Este também é um tópico de discussão comum quando se comenta as mais recentes eleições no mundo, pois a capacidade de influência de grandes grupos políticos e ciberativistas no processo eleitoral em momento algum pode ser desconsiderada. 

Um último ponto a ser considerado é que o ciberativismo não é, necessariamente, democrático. Embora suas características tenham uma tendência a desenhar um caminho de aparência democrática, a propagação de movimentos e ideias contrárias a democracia também são completamente possíveis. Tópicos como o retorno da ditadura militar, fechamento do STF, organizações pró-monarquia são facilmente encontrados na rede social citada, tornando claro que não somente por ser um fenômeno abraçado por usuários comuns que será um caminho para a construção de uma democracia mais participativa. 

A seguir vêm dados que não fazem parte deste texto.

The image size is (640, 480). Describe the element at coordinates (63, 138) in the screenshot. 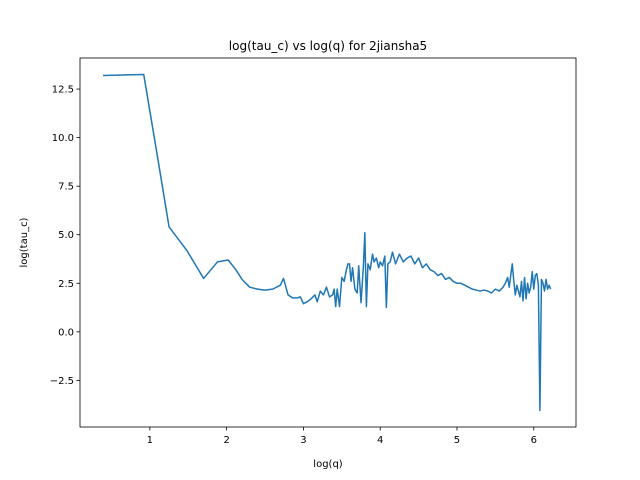

I see `y-tick-label: 10.0` at that location.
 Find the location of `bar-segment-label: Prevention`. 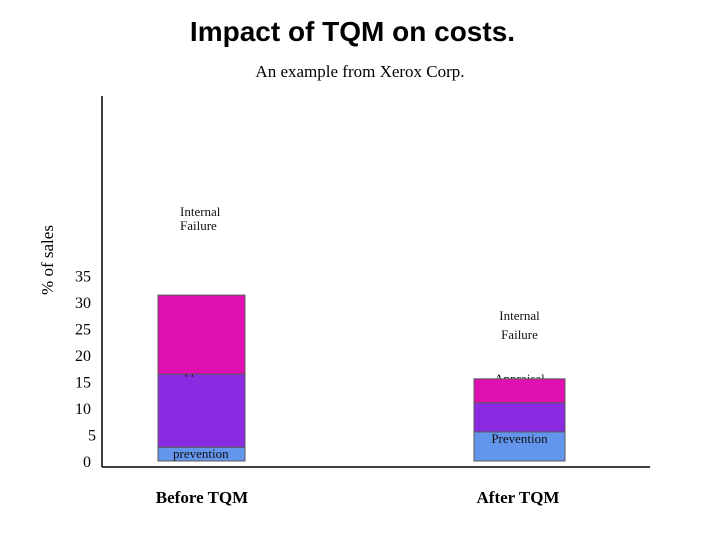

Por fim, é compreensível que o ativismo digital seja abraçado por alguns como um importante pilar para a luta por suas pautas. Este apresenta benefícios inegáveis, além de ser, em essência, prático e de fácil organização quando colocado em comparação com os modelos tradicionais de manifestação. Porém, como observado no texto, a mobilização online necessita também de uma construção e explanação de suas ideias no mundo real, tornando aquilo que é digital uma estratégia a mais para a mudança desejada.

Por: Rafaela Souza 

Referências Bibliográficas:
CAVALCANTI, Davi Barboza; JARDELINO, Fábio; NASCIMENTO, Raíssa. Ativismo digital no Brasil contemporâneo. Brazilian Journal of Development. Curitiba, v. 6, ed. n 7, p. p.42556-42570, 1 jul. 2020.

NOBRE, Gabriel P.; ALMEIDA, Jussara M. ; FERREIRA, Carlos H. G. Caracterização de bots no Twitter durante as Eleições Presidenciais no Brasil em 2018. In: BRAZILIAN WORKSHOP ON SOCIAL NETWORK ANALYSIS AND MINING (BRASNAM), agosto/2019, Belém. Anais do VIII Brazilian Workshop on Social Network Analysis and Mining. Porto Alegre: Sociedade Brasileira de Computação, p. 107-118, julho/2019.

MIAN, Mariella Batarra; CASTILHO, Alessandra de. O Ciberativismo potencializado via memes:: Uma análise de articulação de pautas políticas e sociais nas redes. Aurora: revista de arte, mídia e política. São Paulo, v.12, ed. 34, p. 110-128, fev/maio 2019.

UGARTE, David de. O PODER DAS REDES: Manual ilustrado para pessoas, organizações e empresas chamadas a praticar o ciberativismo. Porto Alegre: [s. n.], 2008.